• _GOAL OF THE EXERCISE_
Exclude the pictures, then repeat exactly each line from the one containing "Task: Expand the change case Aa dropdown" to the final line of the records that follow.

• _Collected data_
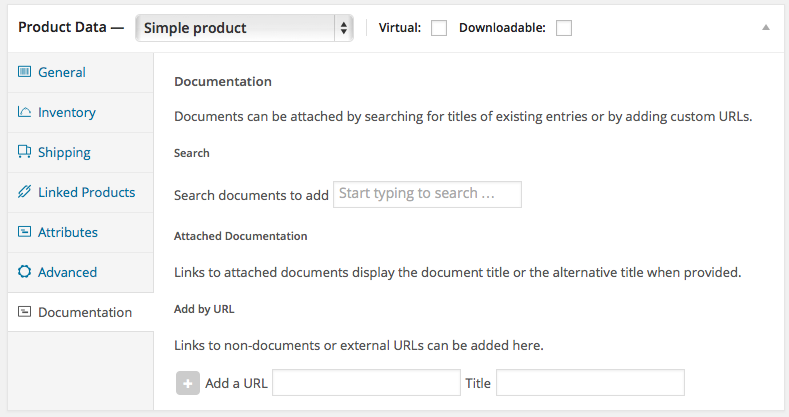Click the Shipping truck icon

click(x=25, y=152)
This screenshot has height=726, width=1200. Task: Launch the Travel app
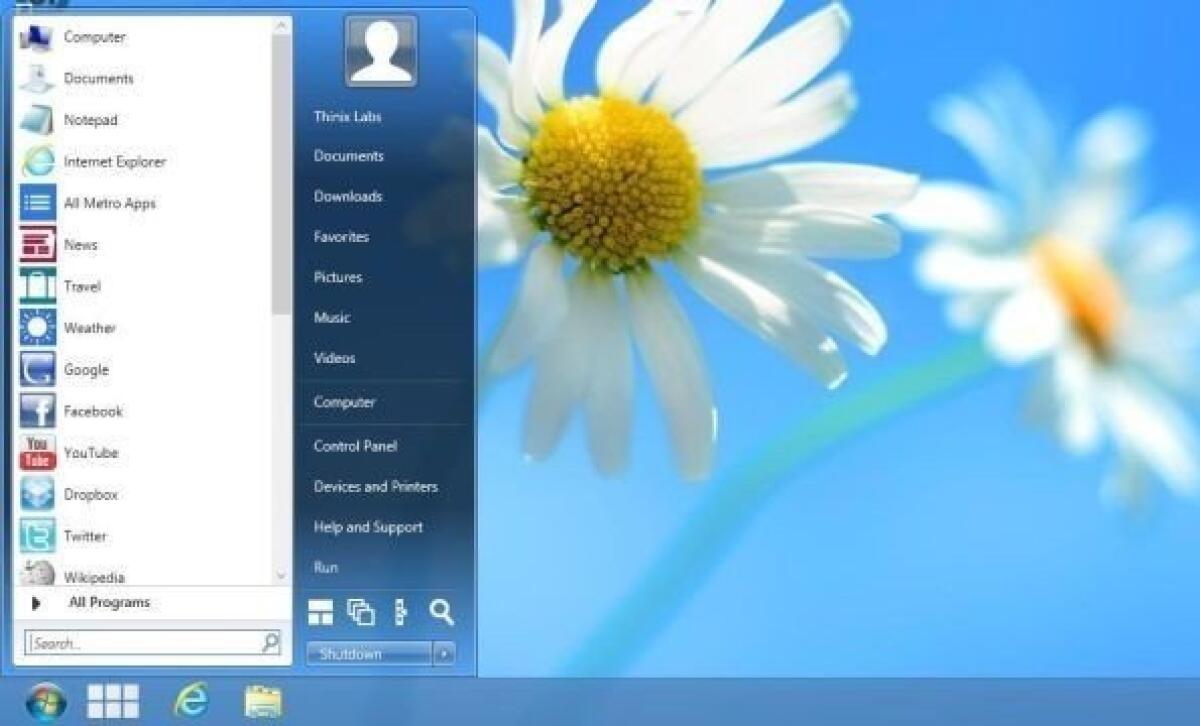point(83,286)
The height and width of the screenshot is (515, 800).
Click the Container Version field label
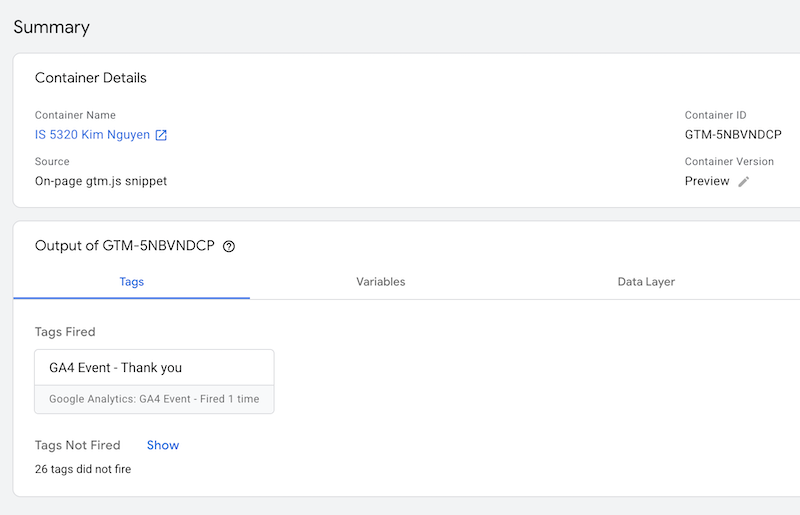[729, 161]
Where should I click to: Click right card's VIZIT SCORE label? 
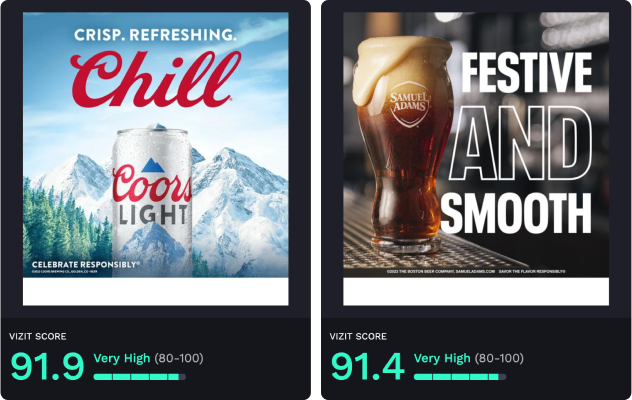click(358, 336)
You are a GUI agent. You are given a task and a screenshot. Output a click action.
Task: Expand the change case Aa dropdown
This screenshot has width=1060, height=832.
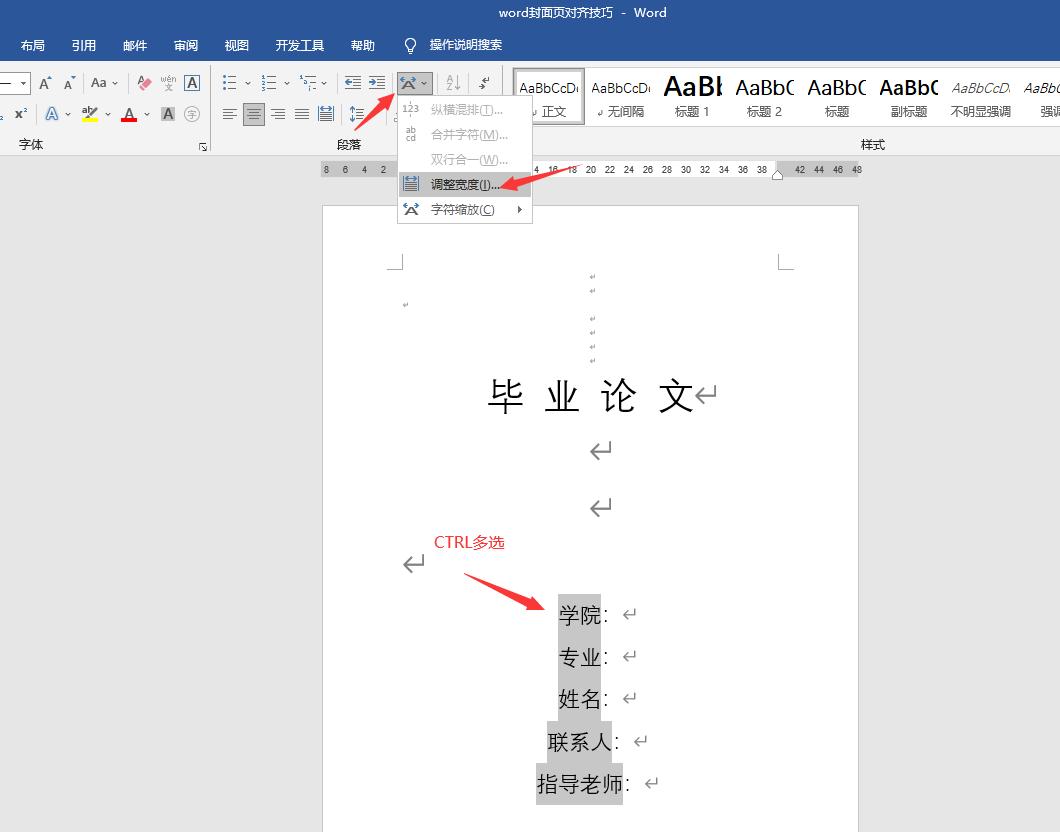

• _FINISHED EXERCISE_
Task: Expand the change case Aa dropdown
This screenshot has width=1060, height=832.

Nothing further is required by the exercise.